The National Bureau of Statistics (NBS) on Saturday disclosed that Nigeria’s GDP growth was negative by 3.62 per cent in the third quarter of 2020.
Recall that the country recorded a 6.10 per cent contraction in the immediately preceding quarter.
It is the nation’s second recession since 2016, and the worst economic decline in almost four decades.
Since the corona pandemic, the country’s economy has been severely affected. This is in addition to the already existing fiscal constraint of the economy. The Nigerian economy has been battered by the coronavirus pandemic, which caused a significant decline in oil revenues as global economic activities stalled for months.
The governments of Nigeria at all levels rely on crude oil for nearly 90 per cent for their expenditure. The sector, however, contributes less than 10 per cent to the GDP. It contributed just 8.73 per cent to the economy in the latest report.

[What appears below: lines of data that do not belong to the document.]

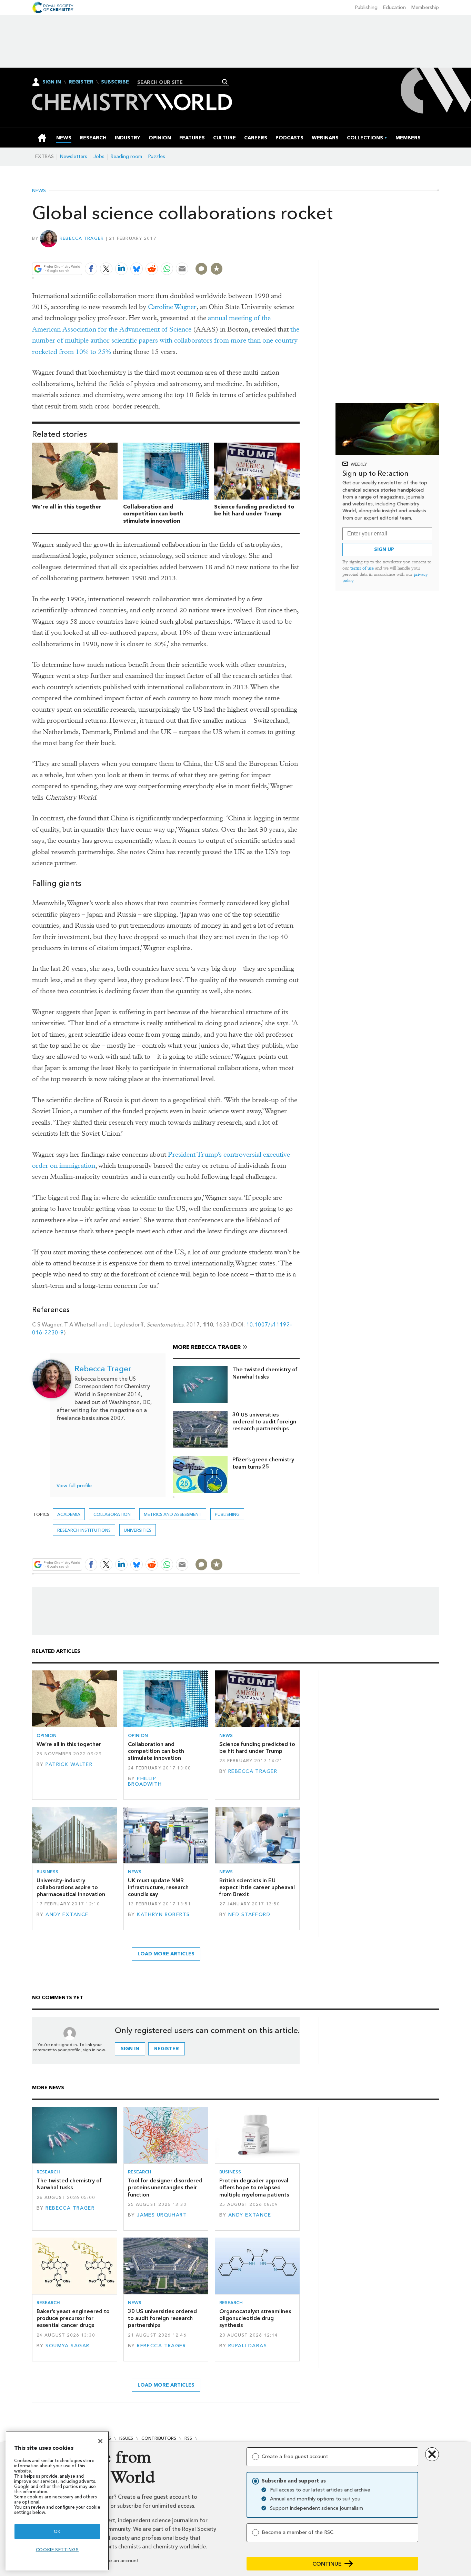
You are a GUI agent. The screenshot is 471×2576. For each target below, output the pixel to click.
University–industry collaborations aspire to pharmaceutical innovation (71, 1887)
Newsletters (73, 156)
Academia (68, 1514)
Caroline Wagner (172, 307)
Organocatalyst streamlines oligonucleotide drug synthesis (255, 2318)
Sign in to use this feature (266, 252)
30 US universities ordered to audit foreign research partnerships (264, 1421)
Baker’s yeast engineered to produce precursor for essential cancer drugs (73, 2318)
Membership (425, 7)
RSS (188, 2438)
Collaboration (112, 1514)
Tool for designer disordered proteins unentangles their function (165, 2187)
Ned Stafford (249, 1914)
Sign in (130, 2049)
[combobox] (180, 82)
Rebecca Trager (82, 238)
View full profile (74, 1486)
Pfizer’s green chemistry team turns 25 (263, 1463)
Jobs (98, 156)
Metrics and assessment (173, 1514)
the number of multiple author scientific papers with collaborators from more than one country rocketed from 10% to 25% (165, 340)
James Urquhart (162, 2215)
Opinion (47, 1735)
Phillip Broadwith (145, 1781)
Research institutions (84, 1530)
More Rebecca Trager (207, 1347)
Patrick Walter (69, 1764)
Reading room (126, 156)
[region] (57, 2500)
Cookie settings (57, 2549)
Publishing (366, 7)
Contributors (158, 2438)
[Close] (100, 2441)
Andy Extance (67, 1914)
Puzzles (156, 156)
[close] (299, 252)
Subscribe (115, 82)
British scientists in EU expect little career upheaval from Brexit (257, 1887)
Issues (126, 2438)
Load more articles (166, 1954)
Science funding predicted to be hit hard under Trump (254, 510)
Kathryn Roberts (163, 1914)
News (39, 191)
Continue (327, 2563)
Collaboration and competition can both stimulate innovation (153, 513)
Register (81, 82)
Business (47, 1871)
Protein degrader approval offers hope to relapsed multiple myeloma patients (254, 2187)
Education (394, 7)
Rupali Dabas (247, 2346)
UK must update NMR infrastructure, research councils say (158, 1887)
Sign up (384, 549)
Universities (137, 1530)
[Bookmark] (216, 269)
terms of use (362, 568)
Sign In (51, 82)
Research (48, 2171)
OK (57, 2531)
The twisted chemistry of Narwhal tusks (265, 1373)
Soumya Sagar (67, 2346)
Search (225, 82)
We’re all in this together (66, 506)
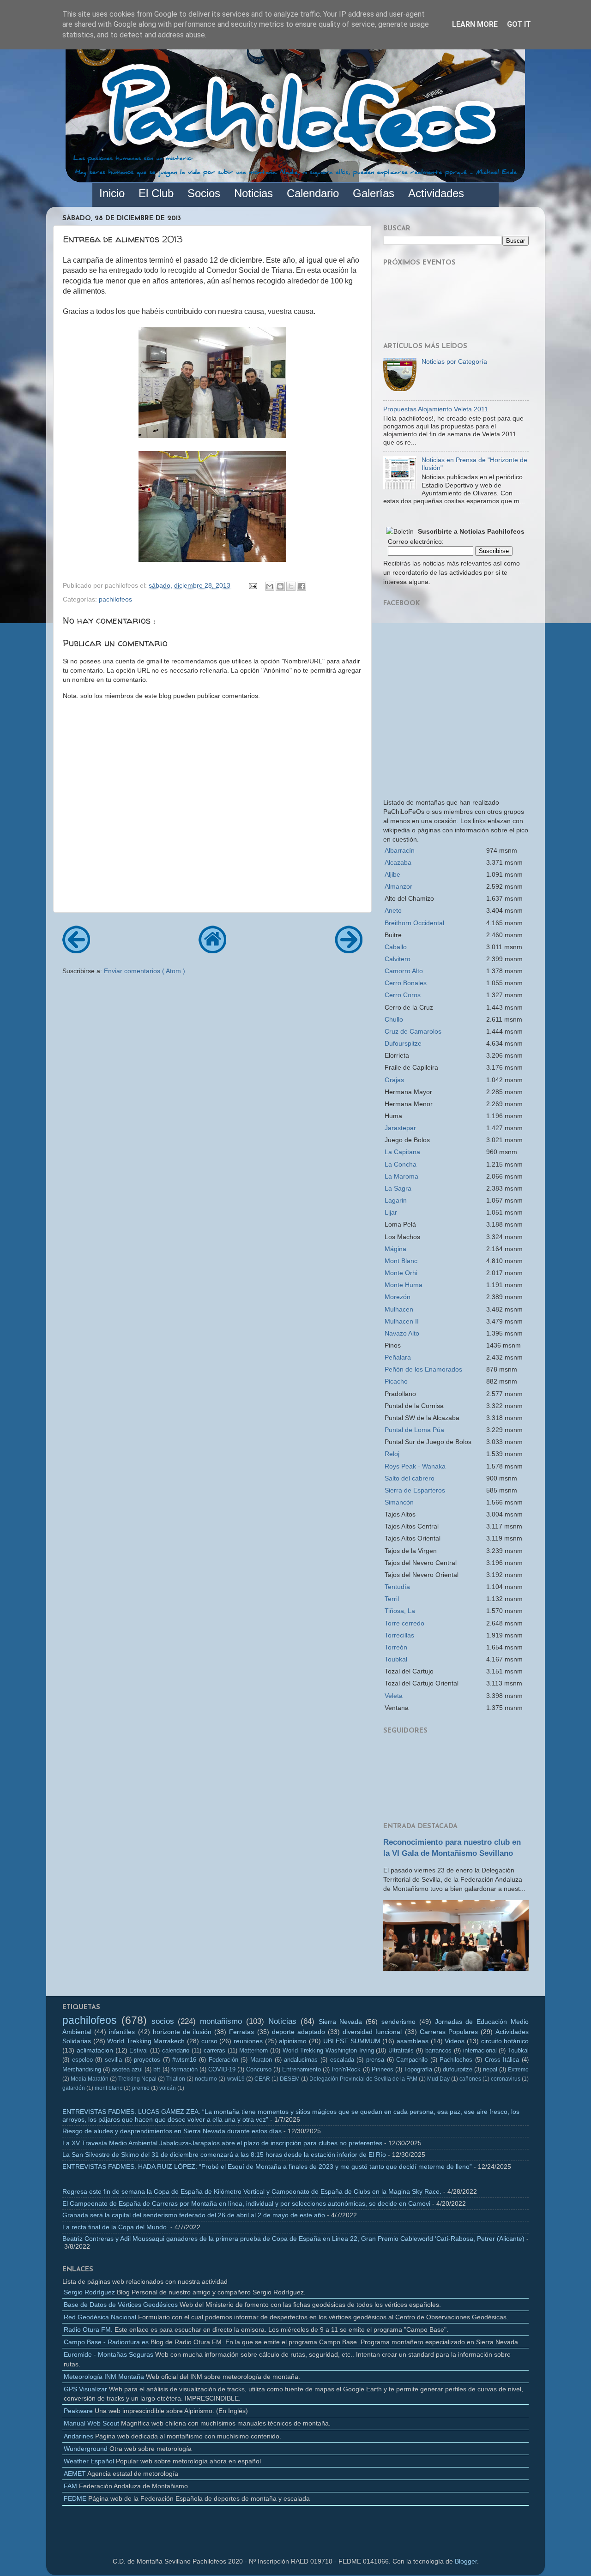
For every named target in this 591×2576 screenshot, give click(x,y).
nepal (490, 2069)
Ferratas (241, 2031)
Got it (519, 24)
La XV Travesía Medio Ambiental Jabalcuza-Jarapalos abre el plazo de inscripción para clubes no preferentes (222, 2143)
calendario (175, 2050)
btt (156, 2069)
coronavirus (505, 2079)
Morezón (397, 1296)
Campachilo (412, 2059)
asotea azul (127, 2069)
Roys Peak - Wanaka (415, 1466)
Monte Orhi (401, 1272)
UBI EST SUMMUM (351, 2041)
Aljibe (392, 874)
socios (162, 2021)
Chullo (394, 1019)
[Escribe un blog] (280, 586)
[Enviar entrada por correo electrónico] (252, 585)
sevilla (113, 2059)
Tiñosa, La (400, 1610)
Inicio (112, 193)
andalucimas (301, 2059)
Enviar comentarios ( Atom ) (144, 971)
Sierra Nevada (340, 2021)
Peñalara (398, 1357)
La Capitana (402, 1152)
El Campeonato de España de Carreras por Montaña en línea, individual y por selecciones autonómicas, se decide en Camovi (246, 2203)
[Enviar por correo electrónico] (269, 586)
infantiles (122, 2031)
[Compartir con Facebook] (301, 586)
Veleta (394, 1695)
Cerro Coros (403, 995)
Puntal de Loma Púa (414, 1429)
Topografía (418, 2069)
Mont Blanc (401, 1260)
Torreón (396, 1647)
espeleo (82, 2059)
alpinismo (293, 2041)
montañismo (221, 2021)
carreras (214, 2050)
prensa (375, 2059)
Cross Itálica (502, 2059)
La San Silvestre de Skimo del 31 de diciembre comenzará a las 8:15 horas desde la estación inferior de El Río (224, 2154)
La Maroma (401, 1176)
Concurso (258, 2069)
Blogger (466, 2561)
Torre (404, 1623)
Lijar (391, 1212)
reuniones (248, 2041)
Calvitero (397, 959)
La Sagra (398, 1188)
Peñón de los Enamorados (423, 1369)
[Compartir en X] (291, 586)
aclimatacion (95, 2050)
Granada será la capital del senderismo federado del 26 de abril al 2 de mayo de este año (193, 2215)
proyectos (147, 2059)
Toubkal (396, 1659)
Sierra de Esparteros (415, 1490)
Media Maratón (90, 2079)
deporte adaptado (298, 2031)
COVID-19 (221, 2069)
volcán (167, 2088)
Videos (454, 2041)
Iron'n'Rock (346, 2069)
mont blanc (108, 2088)
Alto (404, 971)
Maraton (261, 2059)
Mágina (395, 1248)
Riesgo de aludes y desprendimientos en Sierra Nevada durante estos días (172, 2131)
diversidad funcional (372, 2031)
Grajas (394, 1079)
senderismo (398, 2021)
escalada (342, 2059)
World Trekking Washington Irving (328, 2050)
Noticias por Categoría (454, 361)
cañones (470, 2079)
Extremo (518, 2069)
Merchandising (81, 2069)
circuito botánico (505, 2041)
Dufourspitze (403, 1043)
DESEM (290, 2079)
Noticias (282, 2021)
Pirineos (382, 2069)
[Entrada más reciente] (76, 950)
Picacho (396, 1381)
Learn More (475, 24)
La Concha (400, 1164)
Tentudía (397, 1586)
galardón (73, 2088)
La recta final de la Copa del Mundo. (115, 2227)
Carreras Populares (449, 2031)
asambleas (412, 2041)
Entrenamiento (301, 2069)
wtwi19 (236, 2079)
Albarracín (400, 850)
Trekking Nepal (137, 2079)
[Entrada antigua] (348, 950)
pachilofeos (115, 599)
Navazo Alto (402, 1333)
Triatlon (175, 2079)
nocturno (206, 2079)
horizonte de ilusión (182, 2031)
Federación (223, 2059)
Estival (138, 2050)
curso (209, 2041)
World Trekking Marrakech (146, 2041)
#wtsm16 (184, 2059)
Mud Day (438, 2079)
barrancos (438, 2050)
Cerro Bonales (406, 983)
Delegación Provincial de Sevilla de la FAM (363, 2079)
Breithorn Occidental (414, 923)
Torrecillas (399, 1635)
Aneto (393, 910)
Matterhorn (253, 2050)
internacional (480, 2050)
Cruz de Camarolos (413, 1031)
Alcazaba (398, 862)
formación (184, 2069)
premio (141, 2088)
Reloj (392, 1453)
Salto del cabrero (409, 1478)
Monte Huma (403, 1284)
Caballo (396, 947)
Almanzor (398, 886)
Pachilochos (456, 2059)
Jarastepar (400, 1128)
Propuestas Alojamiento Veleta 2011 (435, 409)
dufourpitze (457, 2069)
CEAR (262, 2079)
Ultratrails (401, 2050)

The fall in the relevance of the oil sector may not be unconnected to the recent fall in oil production in the country. For instance, production fell to 1.67 million barrels a day from 1.81 million barrels in the second quarter of 2020. Bloomberg says the lowest since the third quarter in 2016 when the economy last experienced a recession.
Early this yar the World Bank has predicted the Nigerian economy will contract by 3.2 per cent in 2020, assuming the spread of COVID-19 is contained by the third quarter. The International Monetary Fund forecast a contraction of 4.3 per cent.
The pre-pandemic prediction for the Nigerian economy was for it to grow by 2.1% in 2020.
The coronavirus coupled with the closure of border the country record sustained inflation for more than two years, with the October figure of 14.25 per cent the highest in the last 30 months.
The Central Bank of Nigeria in September cut interest rates to 11.5 per cent to help boost borrowing and support the economy. It was the second reduction in months.
The latest development is likely to trigger a further cut of the policy rate. The monetary policy committee, which sets the rate, is to beging its two-day meeting on Monday.